* **WHAT YOU ARE ASKED TO DO**:
All records below are to be set down exactly, each character intact.

[[ DATA TO USE open ]]

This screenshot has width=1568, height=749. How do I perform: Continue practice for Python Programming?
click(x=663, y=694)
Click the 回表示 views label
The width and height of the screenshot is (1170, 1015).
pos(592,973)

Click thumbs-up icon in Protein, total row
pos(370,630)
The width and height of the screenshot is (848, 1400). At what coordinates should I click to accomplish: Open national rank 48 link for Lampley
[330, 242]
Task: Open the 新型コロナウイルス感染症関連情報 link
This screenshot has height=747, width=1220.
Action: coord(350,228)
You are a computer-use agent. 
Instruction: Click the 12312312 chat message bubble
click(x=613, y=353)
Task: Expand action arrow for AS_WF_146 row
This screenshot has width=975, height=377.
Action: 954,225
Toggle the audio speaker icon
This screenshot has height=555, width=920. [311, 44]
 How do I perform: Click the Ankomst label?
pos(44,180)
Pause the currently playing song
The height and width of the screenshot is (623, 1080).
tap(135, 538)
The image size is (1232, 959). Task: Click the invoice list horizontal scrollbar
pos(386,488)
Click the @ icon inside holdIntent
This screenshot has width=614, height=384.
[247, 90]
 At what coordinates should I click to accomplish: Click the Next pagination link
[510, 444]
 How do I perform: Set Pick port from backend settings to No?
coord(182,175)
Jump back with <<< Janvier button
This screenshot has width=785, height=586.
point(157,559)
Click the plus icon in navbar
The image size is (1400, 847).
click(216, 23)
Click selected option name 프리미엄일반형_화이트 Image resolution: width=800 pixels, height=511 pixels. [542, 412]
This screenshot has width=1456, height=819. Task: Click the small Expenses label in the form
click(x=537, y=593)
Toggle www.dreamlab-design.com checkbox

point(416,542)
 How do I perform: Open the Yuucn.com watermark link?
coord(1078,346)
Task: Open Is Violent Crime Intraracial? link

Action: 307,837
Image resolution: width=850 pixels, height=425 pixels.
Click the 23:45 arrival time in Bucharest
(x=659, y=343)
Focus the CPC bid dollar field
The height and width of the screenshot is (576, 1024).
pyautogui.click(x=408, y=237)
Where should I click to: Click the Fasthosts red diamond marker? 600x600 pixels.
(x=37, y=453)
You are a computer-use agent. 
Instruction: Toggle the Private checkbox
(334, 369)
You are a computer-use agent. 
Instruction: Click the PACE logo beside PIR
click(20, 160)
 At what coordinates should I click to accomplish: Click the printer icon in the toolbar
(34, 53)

[[ DATA TO USE closed ]]

* **EXERCISE RESPONSE**:
This screenshot has width=1568, height=749. How do I perform: Continue practice for Python Programming?
click(x=663, y=694)
Click the 回表示 views label
The width and height of the screenshot is (1170, 1015).
pos(592,973)

Click thumbs-up icon in Protein, total row
pos(370,630)
The width and height of the screenshot is (848, 1400). At what coordinates should I click to accomplish: Open national rank 48 link for Lampley
[330, 242]
Task: Open the 新型コロナウイルス感染症関連情報 link
This screenshot has height=747, width=1220.
Action: coord(350,228)
You are a computer-use agent. 
Instruction: Click the 12312312 chat message bubble
click(x=613, y=353)
Task: Expand action arrow for AS_WF_146 row
This screenshot has width=975, height=377.
Action: 954,225
Toggle the audio speaker icon
This screenshot has height=555, width=920. [311, 44]
 How do I perform: Click the Ankomst label?
pos(44,180)
Pause the currently playing song
The height and width of the screenshot is (623, 1080).
tap(135, 538)
The image size is (1232, 959). Task: Click the invoice list horizontal scrollbar
pos(386,488)
Click the @ icon inside holdIntent
This screenshot has width=614, height=384.
[247, 90]
 At what coordinates should I click to accomplish: Click the Next pagination link
[510, 444]
 How do I perform: Set Pick port from backend settings to No?
coord(182,175)
Jump back with <<< Janvier button
This screenshot has width=785, height=586.
point(157,559)
Click the plus icon in navbar
The image size is (1400, 847).
click(216, 23)
Click selected option name 프리미엄일반형_화이트 Image resolution: width=800 pixels, height=511 pixels. [542, 412]
This screenshot has width=1456, height=819. Task: Click the small Expenses label in the form
click(x=537, y=593)
Toggle www.dreamlab-design.com checkbox

point(416,542)
 How do I perform: Open the Yuucn.com watermark link?
coord(1078,346)
Task: Open Is Violent Crime Intraracial? link

Action: 307,837
Image resolution: width=850 pixels, height=425 pixels.
Click the 23:45 arrival time in Bucharest
(x=659, y=343)
Focus the CPC bid dollar field
The height and width of the screenshot is (576, 1024).
pyautogui.click(x=408, y=237)
Where should I click to: Click the Fasthosts red diamond marker? 600x600 pixels.
(x=37, y=453)
You are a computer-use agent. 
Instruction: Toggle the Private checkbox
(334, 369)
You are a computer-use agent. 
Instruction: Click the PACE logo beside PIR
click(20, 160)
 At what coordinates should I click to accomplish: Click the printer icon in the toolbar
(34, 53)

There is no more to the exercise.